## PROBLEM DESCRIPTION
Your answer must be the records below, reproduced exactly.

** Opening RECORDED DATA block **

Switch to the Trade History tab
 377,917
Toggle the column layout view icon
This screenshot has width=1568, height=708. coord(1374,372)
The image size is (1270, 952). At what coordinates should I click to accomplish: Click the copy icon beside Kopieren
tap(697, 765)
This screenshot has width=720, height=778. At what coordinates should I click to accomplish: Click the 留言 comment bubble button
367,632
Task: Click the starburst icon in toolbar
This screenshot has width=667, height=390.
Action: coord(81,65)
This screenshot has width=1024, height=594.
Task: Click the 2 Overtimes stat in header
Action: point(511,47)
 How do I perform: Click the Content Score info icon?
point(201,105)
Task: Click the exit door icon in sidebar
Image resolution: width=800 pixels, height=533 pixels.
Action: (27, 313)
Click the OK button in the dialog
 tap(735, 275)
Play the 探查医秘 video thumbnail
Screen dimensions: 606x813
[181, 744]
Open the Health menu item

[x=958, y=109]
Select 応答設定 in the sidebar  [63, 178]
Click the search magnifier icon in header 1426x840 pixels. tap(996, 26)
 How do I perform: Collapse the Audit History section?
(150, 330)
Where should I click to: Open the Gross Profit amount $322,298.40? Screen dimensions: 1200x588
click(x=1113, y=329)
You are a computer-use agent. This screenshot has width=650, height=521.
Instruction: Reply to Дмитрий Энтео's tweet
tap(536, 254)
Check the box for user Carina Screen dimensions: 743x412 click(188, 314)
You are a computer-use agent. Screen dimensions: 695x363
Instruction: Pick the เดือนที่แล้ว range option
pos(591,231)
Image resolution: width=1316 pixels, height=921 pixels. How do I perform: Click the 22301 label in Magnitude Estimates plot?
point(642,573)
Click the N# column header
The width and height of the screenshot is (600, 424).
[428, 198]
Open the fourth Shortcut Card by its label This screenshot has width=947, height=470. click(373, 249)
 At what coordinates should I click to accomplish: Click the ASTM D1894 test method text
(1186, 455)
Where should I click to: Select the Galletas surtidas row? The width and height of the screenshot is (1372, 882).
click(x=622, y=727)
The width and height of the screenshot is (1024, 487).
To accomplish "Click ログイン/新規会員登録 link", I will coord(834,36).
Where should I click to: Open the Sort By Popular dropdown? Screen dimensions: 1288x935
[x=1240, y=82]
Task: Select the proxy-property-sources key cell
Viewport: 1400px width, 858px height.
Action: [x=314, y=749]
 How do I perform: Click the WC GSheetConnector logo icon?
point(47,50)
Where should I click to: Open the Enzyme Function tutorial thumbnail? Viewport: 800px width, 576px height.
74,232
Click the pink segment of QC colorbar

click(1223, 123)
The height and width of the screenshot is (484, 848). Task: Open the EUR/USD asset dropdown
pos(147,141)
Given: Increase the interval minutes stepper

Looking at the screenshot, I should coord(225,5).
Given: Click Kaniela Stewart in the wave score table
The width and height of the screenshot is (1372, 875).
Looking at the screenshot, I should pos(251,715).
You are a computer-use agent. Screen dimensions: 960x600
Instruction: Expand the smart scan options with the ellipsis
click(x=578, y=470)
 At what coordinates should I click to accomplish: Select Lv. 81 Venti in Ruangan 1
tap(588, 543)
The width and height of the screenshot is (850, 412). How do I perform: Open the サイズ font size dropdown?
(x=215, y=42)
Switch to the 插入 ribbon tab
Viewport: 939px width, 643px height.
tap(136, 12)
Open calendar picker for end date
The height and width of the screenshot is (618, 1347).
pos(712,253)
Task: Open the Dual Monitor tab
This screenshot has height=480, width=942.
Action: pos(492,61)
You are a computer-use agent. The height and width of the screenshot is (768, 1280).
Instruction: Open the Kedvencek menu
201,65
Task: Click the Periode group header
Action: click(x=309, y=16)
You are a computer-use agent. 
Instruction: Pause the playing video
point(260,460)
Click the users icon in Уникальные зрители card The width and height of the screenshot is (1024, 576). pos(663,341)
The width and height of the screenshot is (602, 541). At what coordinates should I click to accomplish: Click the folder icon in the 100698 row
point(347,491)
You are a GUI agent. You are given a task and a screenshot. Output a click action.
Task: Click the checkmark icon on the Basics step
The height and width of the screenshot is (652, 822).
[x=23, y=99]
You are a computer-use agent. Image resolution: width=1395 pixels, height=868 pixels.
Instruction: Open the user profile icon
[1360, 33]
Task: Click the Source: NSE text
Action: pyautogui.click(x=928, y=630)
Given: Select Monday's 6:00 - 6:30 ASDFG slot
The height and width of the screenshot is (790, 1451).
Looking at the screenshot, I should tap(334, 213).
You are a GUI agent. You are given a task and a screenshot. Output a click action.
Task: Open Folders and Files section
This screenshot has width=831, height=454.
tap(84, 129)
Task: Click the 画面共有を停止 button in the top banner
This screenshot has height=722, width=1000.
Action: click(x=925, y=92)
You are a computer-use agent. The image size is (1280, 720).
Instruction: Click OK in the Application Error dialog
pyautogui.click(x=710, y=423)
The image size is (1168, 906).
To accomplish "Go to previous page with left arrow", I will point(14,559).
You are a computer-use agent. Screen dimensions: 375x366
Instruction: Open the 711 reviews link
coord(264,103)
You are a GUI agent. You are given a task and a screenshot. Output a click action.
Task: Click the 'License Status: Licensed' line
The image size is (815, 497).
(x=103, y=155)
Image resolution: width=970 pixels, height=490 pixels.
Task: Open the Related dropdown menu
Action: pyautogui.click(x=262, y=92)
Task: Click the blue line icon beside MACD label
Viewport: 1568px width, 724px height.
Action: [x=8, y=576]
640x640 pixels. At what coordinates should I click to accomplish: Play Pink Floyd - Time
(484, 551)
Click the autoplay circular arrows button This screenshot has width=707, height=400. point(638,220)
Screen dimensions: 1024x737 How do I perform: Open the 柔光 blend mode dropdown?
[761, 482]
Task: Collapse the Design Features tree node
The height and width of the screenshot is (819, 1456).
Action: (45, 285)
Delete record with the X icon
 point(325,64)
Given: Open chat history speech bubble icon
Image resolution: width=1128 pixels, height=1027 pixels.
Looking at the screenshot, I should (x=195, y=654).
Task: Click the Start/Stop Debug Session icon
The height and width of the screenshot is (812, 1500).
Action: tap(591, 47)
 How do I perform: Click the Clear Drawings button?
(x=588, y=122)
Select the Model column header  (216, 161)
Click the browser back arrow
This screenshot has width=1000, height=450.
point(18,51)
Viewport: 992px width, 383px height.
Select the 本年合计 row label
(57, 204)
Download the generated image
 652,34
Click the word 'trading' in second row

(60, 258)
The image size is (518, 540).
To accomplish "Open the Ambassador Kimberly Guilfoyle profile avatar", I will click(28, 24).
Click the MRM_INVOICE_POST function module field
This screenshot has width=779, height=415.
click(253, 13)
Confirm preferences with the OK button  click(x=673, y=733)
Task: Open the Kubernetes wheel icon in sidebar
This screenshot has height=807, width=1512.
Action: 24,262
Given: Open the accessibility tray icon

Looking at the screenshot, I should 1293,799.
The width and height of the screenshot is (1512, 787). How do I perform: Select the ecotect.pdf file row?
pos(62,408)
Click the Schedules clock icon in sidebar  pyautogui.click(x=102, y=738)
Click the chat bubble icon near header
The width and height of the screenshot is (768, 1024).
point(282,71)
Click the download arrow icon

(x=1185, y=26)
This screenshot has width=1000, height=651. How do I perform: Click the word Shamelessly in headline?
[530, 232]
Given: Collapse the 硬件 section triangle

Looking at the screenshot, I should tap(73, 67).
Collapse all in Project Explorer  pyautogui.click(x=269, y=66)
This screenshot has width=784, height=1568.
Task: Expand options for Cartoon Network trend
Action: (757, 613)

** Closing RECORDED DATA block **

## EXERCISE RESULT
Switch to the Trade History tab
 377,917
Toggle the column layout view icon
This screenshot has width=1568, height=708. coord(1374,372)
The image size is (1270, 952). At what coordinates should I click to accomplish: Click the copy icon beside Kopieren
tap(697, 765)
This screenshot has width=720, height=778. At what coordinates should I click to accomplish: Click the 留言 comment bubble button
367,632
Task: Click the starburst icon in toolbar
This screenshot has width=667, height=390.
Action: coord(81,65)
This screenshot has width=1024, height=594.
Task: Click the 2 Overtimes stat in header
Action: point(511,47)
 How do I perform: Click the Content Score info icon?
point(201,105)
Task: Click the exit door icon in sidebar
Image resolution: width=800 pixels, height=533 pixels.
Action: (27, 313)
Click the OK button in the dialog
 tap(735, 275)
Play the 探查医秘 video thumbnail
Screen dimensions: 606x813
[181, 744]
Open the Health menu item

[x=958, y=109]
Select 応答設定 in the sidebar  [63, 178]
Click the search magnifier icon in header 1426x840 pixels. tap(996, 26)
 How do I perform: Collapse the Audit History section?
(150, 330)
Where should I click to: Open the Gross Profit amount $322,298.40? Screen dimensions: 1200x588
click(x=1113, y=329)
You are a computer-use agent. This screenshot has width=650, height=521.
Instruction: Reply to Дмитрий Энтео's tweet
tap(536, 254)
Check the box for user Carina Screen dimensions: 743x412 click(188, 314)
You are a computer-use agent. Screen dimensions: 695x363
Instruction: Pick the เดือนที่แล้ว range option
pos(591,231)
Image resolution: width=1316 pixels, height=921 pixels. How do I perform: Click the 22301 label in Magnitude Estimates plot?
point(642,573)
Click the N# column header
The width and height of the screenshot is (600, 424).
[428, 198]
Open the fourth Shortcut Card by its label This screenshot has width=947, height=470. click(373, 249)
 At what coordinates should I click to accomplish: Click the ASTM D1894 test method text
(1186, 455)
Where should I click to: Select the Galletas surtidas row? The width and height of the screenshot is (1372, 882).
click(x=622, y=727)
The width and height of the screenshot is (1024, 487).
To accomplish "Click ログイン/新規会員登録 link", I will coord(834,36).
Where should I click to: Open the Sort By Popular dropdown? Screen dimensions: 1288x935
[x=1240, y=82]
Task: Select the proxy-property-sources key cell
Viewport: 1400px width, 858px height.
Action: [x=314, y=749]
 How do I perform: Click the WC GSheetConnector logo icon?
point(47,50)
Where should I click to: Open the Enzyme Function tutorial thumbnail? Viewport: 800px width, 576px height.
74,232
Click the pink segment of QC colorbar

click(1223, 123)
The height and width of the screenshot is (484, 848). Task: Open the EUR/USD asset dropdown
pos(147,141)
Given: Increase the interval minutes stepper

Looking at the screenshot, I should coord(225,5).
Given: Click Kaniela Stewart in the wave score table
The width and height of the screenshot is (1372, 875).
Looking at the screenshot, I should pos(251,715).
You are a computer-use agent. Screen dimensions: 960x600
Instruction: Expand the smart scan options with the ellipsis
click(x=578, y=470)
 At what coordinates should I click to accomplish: Select Lv. 81 Venti in Ruangan 1
tap(588, 543)
The width and height of the screenshot is (850, 412). How do I perform: Open the サイズ font size dropdown?
(x=215, y=42)
Switch to the 插入 ribbon tab
Viewport: 939px width, 643px height.
tap(136, 12)
Open calendar picker for end date
The height and width of the screenshot is (618, 1347).
pos(712,253)
Task: Open the Dual Monitor tab
This screenshot has height=480, width=942.
Action: pos(492,61)
You are a computer-use agent. The height and width of the screenshot is (768, 1280).
Instruction: Open the Kedvencek menu
201,65
Task: Click the Periode group header
Action: click(x=309, y=16)
You are a computer-use agent. 
Instruction: Pause the playing video
point(260,460)
Click the users icon in Уникальные зрители card The width and height of the screenshot is (1024, 576). pos(663,341)
The width and height of the screenshot is (602, 541). At what coordinates should I click to accomplish: Click the folder icon in the 100698 row
point(347,491)
You are a GUI agent. You are given a task and a screenshot. Output a click action.
Task: Click the checkmark icon on the Basics step
The height and width of the screenshot is (652, 822).
[x=23, y=99]
You are a computer-use agent. Image resolution: width=1395 pixels, height=868 pixels.
Instruction: Open the user profile icon
[1360, 33]
Task: Click the Source: NSE text
Action: pyautogui.click(x=928, y=630)
Given: Select Monday's 6:00 - 6:30 ASDFG slot
The height and width of the screenshot is (790, 1451).
Looking at the screenshot, I should tap(334, 213).
You are a GUI agent. You are given a task and a screenshot. Output a click action.
Task: Open Folders and Files section
This screenshot has width=831, height=454.
tap(84, 129)
Task: Click the 画面共有を停止 button in the top banner
This screenshot has height=722, width=1000.
Action: click(x=925, y=92)
You are a computer-use agent. The image size is (1280, 720).
Instruction: Click OK in the Application Error dialog
pyautogui.click(x=710, y=423)
The image size is (1168, 906).
To accomplish "Go to previous page with left arrow", I will point(14,559).
You are a computer-use agent. Screen dimensions: 375x366
Instruction: Open the 711 reviews link
coord(264,103)
You are a GUI agent. You are given a task and a screenshot. Output a click action.
Task: Click the 'License Status: Licensed' line
The image size is (815, 497).
(x=103, y=155)
Image resolution: width=970 pixels, height=490 pixels.
Task: Open the Related dropdown menu
Action: pyautogui.click(x=262, y=92)
Task: Click the blue line icon beside MACD label
Viewport: 1568px width, 724px height.
Action: [x=8, y=576]
640x640 pixels. At what coordinates should I click to accomplish: Play Pink Floyd - Time
(484, 551)
Click the autoplay circular arrows button This screenshot has width=707, height=400. point(638,220)
Screen dimensions: 1024x737 How do I perform: Open the 柔光 blend mode dropdown?
[761, 482]
Task: Collapse the Design Features tree node
The height and width of the screenshot is (819, 1456).
Action: (45, 285)
Delete record with the X icon
 point(325,64)
Given: Open chat history speech bubble icon
Image resolution: width=1128 pixels, height=1027 pixels.
Looking at the screenshot, I should (x=195, y=654).
Task: Click the Start/Stop Debug Session icon
The height and width of the screenshot is (812, 1500).
Action: tap(591, 47)
 How do I perform: Click the Clear Drawings button?
(x=588, y=122)
Select the Model column header  (216, 161)
Click the browser back arrow
This screenshot has width=1000, height=450.
point(18,51)
Viewport: 992px width, 383px height.
Select the 本年合计 row label
(57, 204)
Download the generated image
 652,34
Click the word 'trading' in second row

(60, 258)
The image size is (518, 540).
To accomplish "Open the Ambassador Kimberly Guilfoyle profile avatar", I will click(28, 24).
Click the MRM_INVOICE_POST function module field
This screenshot has width=779, height=415.
click(253, 13)
Confirm preferences with the OK button  click(x=673, y=733)
Task: Open the Kubernetes wheel icon in sidebar
This screenshot has height=807, width=1512.
Action: 24,262
Given: Open the accessibility tray icon

Looking at the screenshot, I should 1293,799.
The width and height of the screenshot is (1512, 787). How do I perform: Select the ecotect.pdf file row?
pos(62,408)
Click the Schedules clock icon in sidebar  pyautogui.click(x=102, y=738)
Click the chat bubble icon near header
The width and height of the screenshot is (768, 1024).
point(282,71)
Click the download arrow icon

(x=1185, y=26)
This screenshot has width=1000, height=651. How do I perform: Click the word Shamelessly in headline?
[530, 232]
Given: Collapse the 硬件 section triangle

Looking at the screenshot, I should tap(73, 67).
Collapse all in Project Explorer  pyautogui.click(x=269, y=66)
This screenshot has width=784, height=1568.
Task: Expand options for Cartoon Network trend
Action: (757, 613)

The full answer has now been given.